I remember both of those moments and many more as if they’d happened yesterday. The time my daughter, Clara, explained to her friend that she could wake up before the sun rises because “my daddy’s a writer, and writers barely sleep.” The morning that she came downstairs and didn’t sit in my lap for the first time. The morning that Charlie awoke on his fourth birthday and declared that he was going to start pooping on the potty all by himself.
I constantly hear parents say that they need to write down all the silly, sweet, and unforgettable things their children say before it’s too late, but few actually follow through. It’s a tragedy. The memories of our children are the most precious things we possess. We wouldn’t allow a dollar to pass absently through our fingers, and yet we allow these moments to pass right by us, lost in the daily grind.
As a storyteller, I must consistently generate content so I can stay onstage. And I need to tell stories about my life to keep the audience’s attention. Realizing five years ago that I might someday run out of stories, I assigned myself a simple task: At the end of every day, I would sit down and record the most story-worthy moment of my day, even if that moment seemed boring, benign, uninspiring, and not worthy of telling at all. I would ask myself: “If I were forced to tell a story from my day, what would that story be?” I called it Homework for Life.
I decided not to write the entire story down because that would require too much time and effort. Instead, I created an Excel spreadsheet. In column A, I listed the date. Then I stretched column B to the far end of the computer screen. In that elongated column B, I record my story. I intentionally limited the space I have to write—just a sentence or two to capture the moment.
I hoped that I’d find a new story every month or two. Instead, something amazing happened. By requiring myself to find a story every day, I developed an unexpectedly sharp lens for stories. I saw them where I once did not. I realized that my day was filled with story-worthy moments, both big and small, that deserved recognition and remembering.
The first time my daughter ran into dance class on her own, telling me to stay in the car.
The time my son told me that it’s not helpful when a doctor says it will only pinch but it really hurts.
The time he discovered my wife’s heartbeat and called it heart beeps.
The first (and only) time my children didn’t fight over who could sit next to Mommy in the restaurant booth.
Although I now have a spreadsheet that contains 27 pages and more than 3,500 entries, the simple act of noticing them, acknowledging them, and then recording them has cemented so many of them into my mind. But even when I can’t remember one of these memories, I can flip back to an entry, like one from March 2016 that reads: “Charlie and I rake leaves in the backyard. It feels so good to have this unhelpful little boy helping me.”

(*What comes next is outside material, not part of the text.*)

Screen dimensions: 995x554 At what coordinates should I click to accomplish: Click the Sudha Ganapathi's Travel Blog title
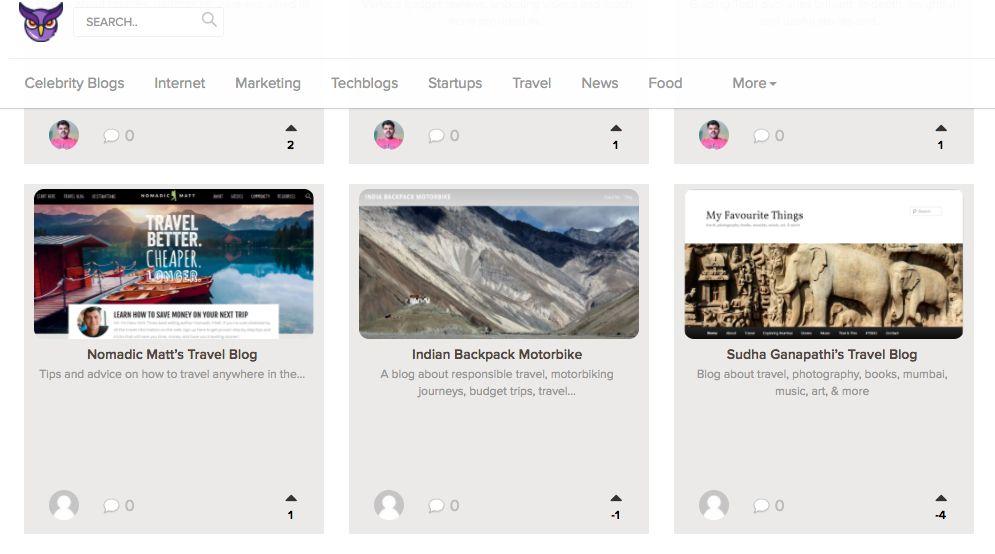click(x=822, y=355)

If I read that snippet now, I am right back there in the moment. I can see my 3-year-old boy struggling to wield a rake three times his size, thinking he’s helping when all he’s really doing is plowing through my leaf piles and making more work for me. I am standing in my backyard again, surrounded by leaves, watching a little boy giggle and struggle and topple over. It’s a moment that would have been forgotten.
If there were a fire in my home and I could save only one item, it would not be my signed edition of Kurt Vonnegut’s A Man Without a Country or my late mother’s recipe for meat pie (the only words I have that are written in my mother’s hand) or even Puppy, the stuffed animal that I’ve had since the day I was born. It would be my Homework for Life spreadsheet. Of course, it is now saved to the cloud in multiple locations, so in reality, I’d probably grab my mother’s recipe and apologize to Puppy on the way out. But without a doubt, the spreadsheet is the most valuable thing that I own.
Since I’ve also been an elementary-school teacher for 20 years, I feel empowered to assign homework, and so I assign it to you. You don’t need to use a spreadsheet—you can use a note on your phone or a leather-bound journal. Every day, without exception, sit down and capture one story-worthy moment from your day, even if it doesn’t seem terribly special. Be patient as you develop your own lens for stories so you can slow down time and remember these bright and hard and wonderful days with your children. You deserve this gift to your future self.